#### [Given data]

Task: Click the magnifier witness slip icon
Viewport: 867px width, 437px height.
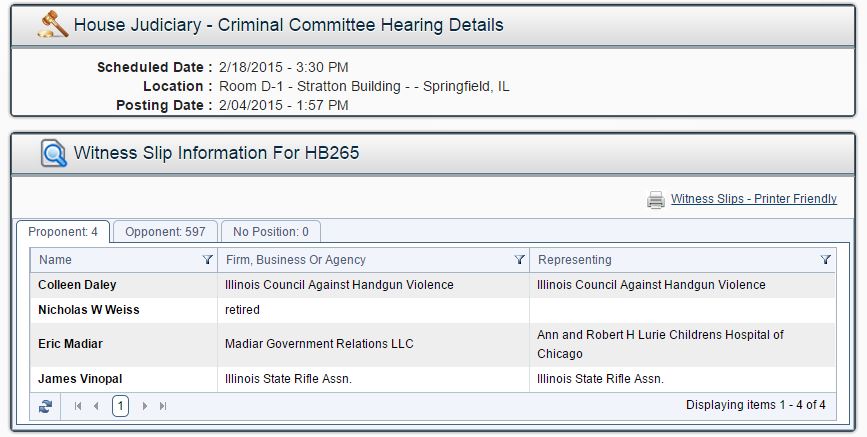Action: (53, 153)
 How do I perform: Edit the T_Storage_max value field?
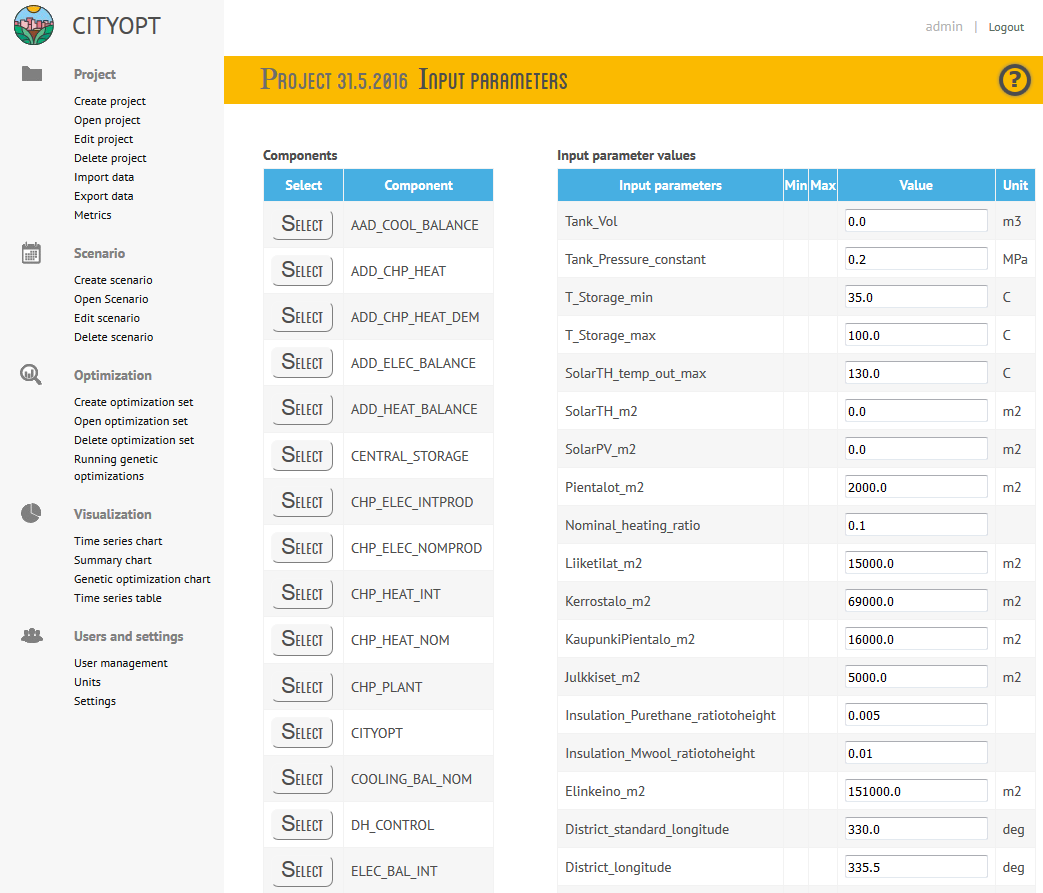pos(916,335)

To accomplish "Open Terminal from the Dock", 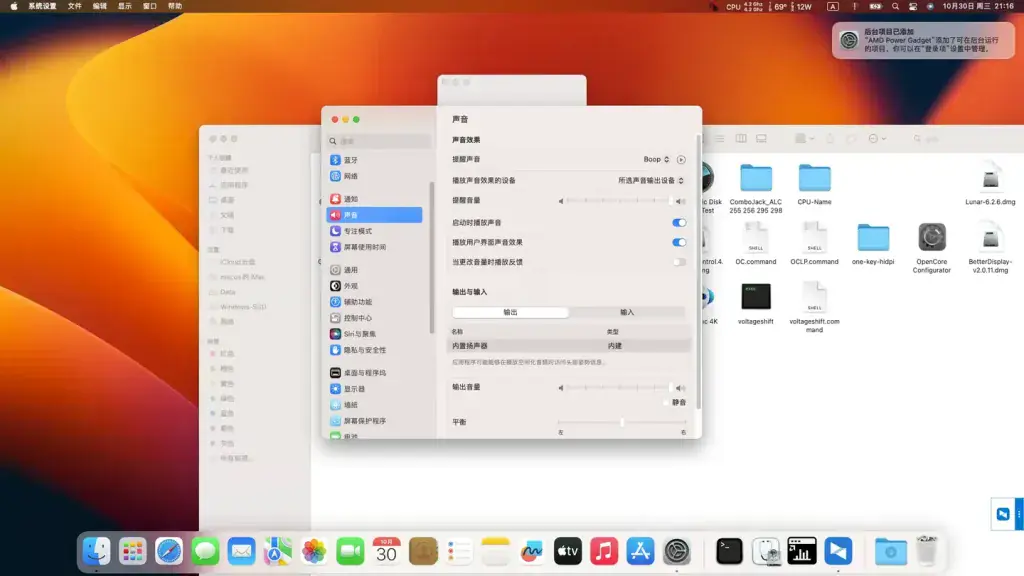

==

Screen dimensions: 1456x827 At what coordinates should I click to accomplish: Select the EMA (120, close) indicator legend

#### [About this exercise]
Using the listing above, reproduce word for word every line from the one containing "Task: Click the magnifier witness slip icon" through the one containing "Terminal from the". Pictures must be left out.

#### [Exercise solution]
Task: Click the magnifier witness slip icon
Viewport: 867px width, 437px height.
Action: (53, 153)
 How do I perform: Edit the T_Storage_max value field?
pos(916,335)

To accomplish "Open Terminal from the Dock", 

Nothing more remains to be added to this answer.